Dünya

Suriye’nin yeni nesli: Sürgünde bir milyondan fazla çocuk doğdu

2011 yılında Suriye’de çatışmaların başlamasının üzerinden 10 yıldan uzun bir süre geçmişken, Hadil isimli bir kadın, Ürdün’de Suriyeli mültecilerin yaşadığı Zaatari kampında üçüncü çocuğunun doğumunu bekliyor.

Suriye’nin yeni nesli: Sürgünde bir milyondan fazla çocuk doğdu
30-10-2022 18:50

2011 yılında Suriye’de çatışmaların başlamasının üzerinden 10 yıldan uzun bir süre geçmişken, Hadil isimli bir kadın, Ürdün’de Suriyeli mültecilerin yaşadığı Zaatari kampında üçüncü çocuğunun doğumunu bekliyor. Hadil’in doğacak çocuğu, krizin başlangıcından bu yana sürgünde doğan bir milyondan fazla Suriyeli çocuktan biri olacak.

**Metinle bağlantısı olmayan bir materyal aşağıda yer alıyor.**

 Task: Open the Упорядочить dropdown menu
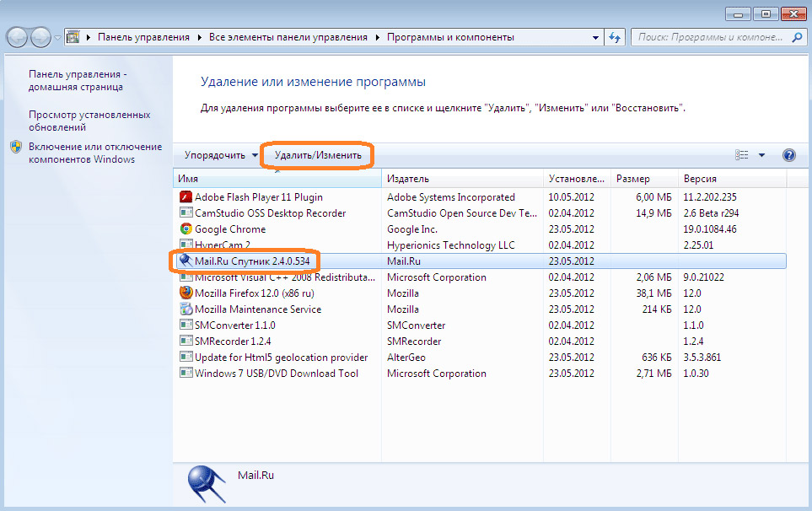[221, 155]
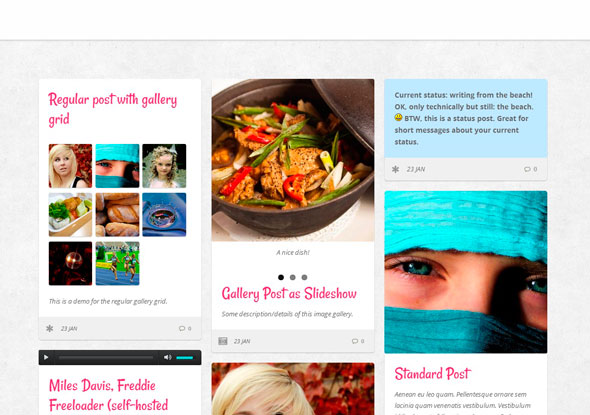Open the bread rolls gallery thumbnail

coord(117,215)
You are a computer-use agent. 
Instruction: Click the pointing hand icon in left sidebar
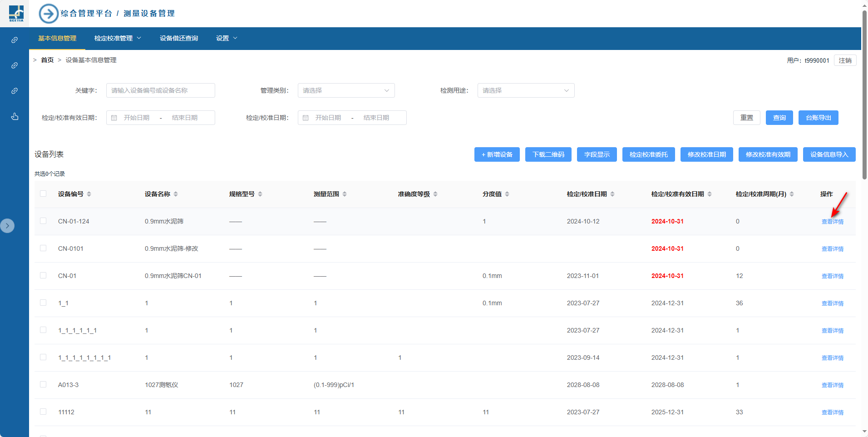(15, 117)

25 yaşındaki Hadil (Takma ad) ailesi ile birlikte, 10 yıl önce rejim aleyhine başlayan Suriye devriminin ardından Dera’dan, bugün yarısı çocuk olmak üzere 80 bin mülteciyi barındıran kampa geldi. Hadil, kampta Suriyeli bir mülteciyle evlendi ve şimdi 6 ve 7 yaşlarında iki çocuğu var.

Periyodik kontroller için kamp içindeki bir kliniğe gelen 6 aylık hamile kadın Fransız haber ajansı AFP’ye “Evimde, ülkemde olmayı ummuştum ama kader burada olmama, burada evlenmeme ve burada ülkemden uzakta çocuklarımı doğurmama karar verdi” dedi.

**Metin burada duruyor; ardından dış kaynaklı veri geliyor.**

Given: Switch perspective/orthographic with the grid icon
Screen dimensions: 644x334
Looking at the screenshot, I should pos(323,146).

Birleşmiş Milletler (BM) rakamlarına göre bugün Türkiye, Lübnan, Ürdün, Mısır ve Irak’ta 5,6 milyondan fazla Suriyeli mülteci bulunuyor. Bu mültecilerin 675 bini Ürdün’de yaşıyor. Ancak Ürdün makamları, ülkedeki gerçek mülteci sayısını 1,3 milyon olarak tahmin ediyor.

"SURİYE NEREDE?"

Siyah bir başörtüsü ve koyu kahverengi elbise giyen kadın, “Çocuklarım büyüdü ve Suriye'den bahsettiğimi duyunca ‘Anne, Suriye nerede? Biz neden burada yaşıyoruz?’ diye soruyorlar” dedi.

Kadın üzgün bir ses tonuyla “Onlara buranın bizim ülkemiz olmadığını, mülteci olduğumuzu, ülkemizin Suriye olduğunu anlatmaya çalışıyorum. Ancak hala küçükler ve sözlerimi anlatmakta zorlanıyorlar” ifadelerini kullandı.

Birleşmiş Milletler Mülteciler Yüksek Komiserliği’ne (UNHCR) göre, Ürdün’de mülteci olarak doğan Suriyeli çocukların sayısı 2014’ten bu yana 168 bin 500’e ulaştı. Sürgünde doğan bir milyondan fazla Suriyeli çocuk bulunuyor, birçoğu yoksulluk ve istikrarsızlığın hakim olduğu yaşam şartları ile yüzleşiyor. Mülteci çocuklar arasında, çocuk işçiliği ve erken yaşta evlilik yaygın bir olgu haline geliyor ayrıca eğitime erişimleri sağlanmıyor.

Zaatari’de, Suriye sınırına yaklaşık 20 kilometre uzaklıkta, eşek arabaları ve bisikletlerle dolu kalabalık bir çöl bölgesinde, çocuklar genellikle mobil evlerde (25 bin) zor sağlık koşullarında yaşıyor.

Hadil “Üç ay önce, kuzenim buradan bıkarak, Dera’ya dönmeye karar verdi. Karısını ve 5 çocuğunu kampta bırakarak oradaki durumu görmeye gitti. Bir aydan kısa bir süre sonra sadece öldürüldüğünü duyduk, sebebini bilmiyoruz” dedi.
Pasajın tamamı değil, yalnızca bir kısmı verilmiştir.